Irland wird grün. Das glaubt jedenfalls die Grüne Partei. Sie wird Juniorpartner in einer Regierungskoalition, auf die man sich am Montag, ein Vierteljahr nach den Wahlen, geeinigt hat. Es ist eine Koalition der Angst. Sinn Féin, der ehemalige politische Flügel der inzwischen aufgelösten Irisch-Republikanischen Armee (IRA), hatte bei den Wahlen im Februar die meisten Stimmen erhalten. Außerdem zogen gut 20 parteilose Linke ins Parlament ein.

Den beiden großen Parteien Fianna Fáil und Fine Gael ist der Schrecken in die Glieder gefahren. Sie hatten Irland seit der Staatsgründung vor knapp hundert Jahren abwechselnd regiert. In ihrer erzkonservativen politischen Ausrichtung unterscheiden sie sich nicht, ihre Differenzen stammen aus Zeiten des Bürgerkriegs 1922. Zuletzt konnten sie nur mit Hilfe von Koalitionspartnern regieren. Aufgrund der starken Stimmverluste funktionierte das diesmal nicht. So einigten sie sich zum ersten Mal auf eine große Koalition.

Doch nicht einmal das reichte für eine Parlamentsmehrheit. Notgedrungen mussten sie die Grünen mit ins Boot holen. Die setzten einige grüne Themen auf die Tagesordnung. So soll es unter anderem mehr Geld für den öffentlichen Nahverkehr, eine höhere Kohlendioxidsteuer und eine Senkung des CO2-Ausstoßes um sieben Prozent pro Jahr geben. Das steht jedenfalls im Koalitionsvertrag.

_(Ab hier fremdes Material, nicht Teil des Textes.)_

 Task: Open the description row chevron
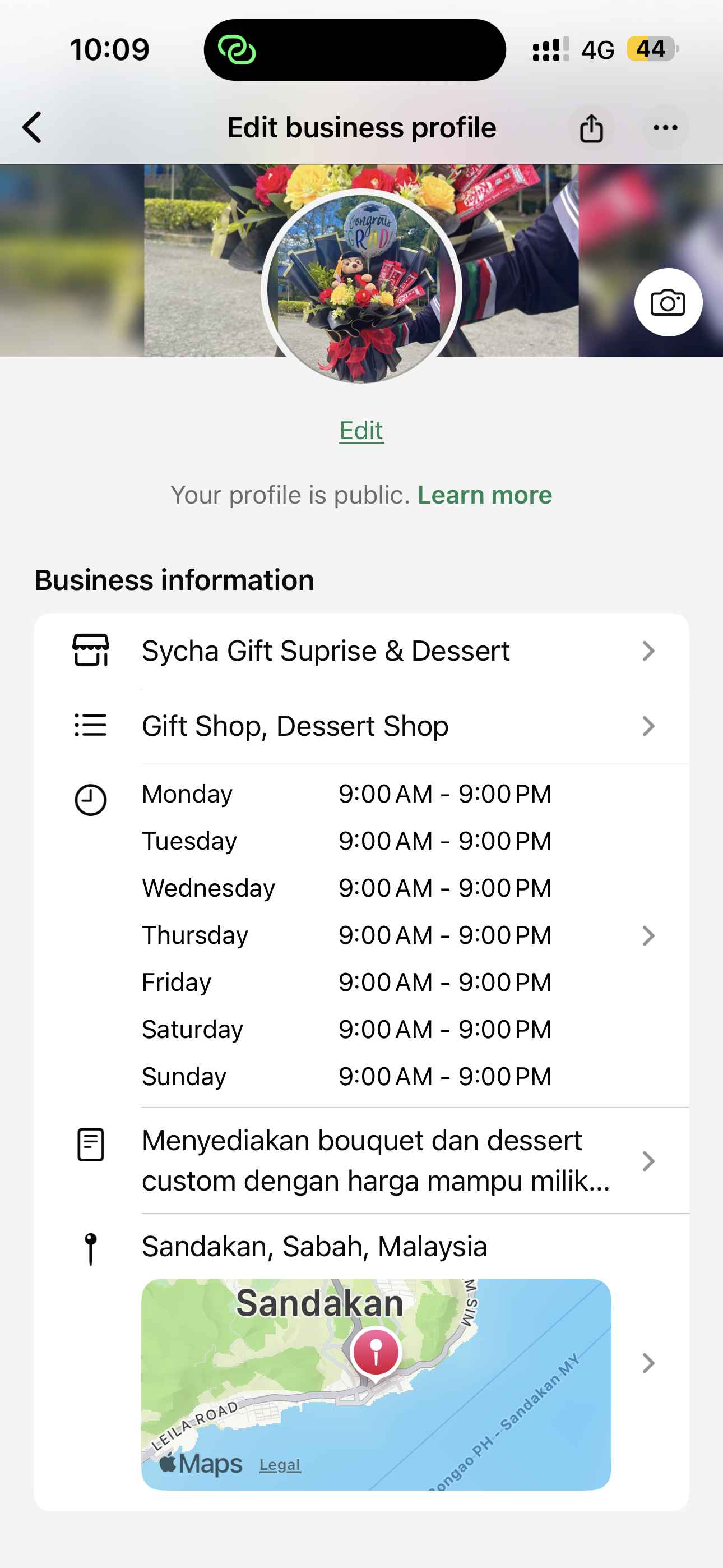tap(648, 1161)
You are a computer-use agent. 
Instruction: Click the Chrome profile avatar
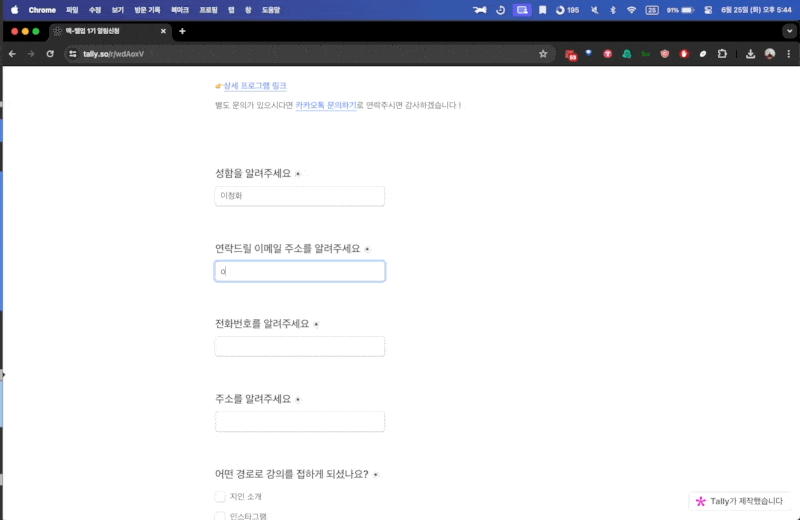point(770,54)
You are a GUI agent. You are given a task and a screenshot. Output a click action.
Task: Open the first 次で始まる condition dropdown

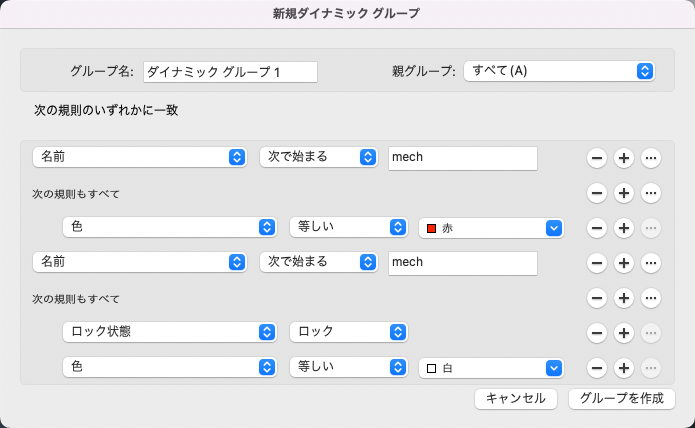tap(318, 158)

Aber Papier ist geduldig, und die Grünen-Parteiführung ist es auch. Im Jahr 2007 war man schon einmal eine Koalition mit Fianna Fáil eingegangen und hatte dann sämtliche Forderungen flugs begraben. Das geprellte Stimmvieh merkte sich das und strafte die Partei bei den folgenden Wahlen ab.

Wenn sich die Grünen-Parteimitglieder das auch gemerkt haben, könnte es eng werden: Sie müssen den Koalitionsdeal mit Zweidrittelmehrheit absegnen. Sollte das scheitern, käme es wohl zu Neuwahlen, bei denen Sinn Féin noch mal zulegen würde. Dann könnte es doch noch für eine linke Regierungskoalition reichen – natürlich mit Beteiligung der grünen Opportunisten.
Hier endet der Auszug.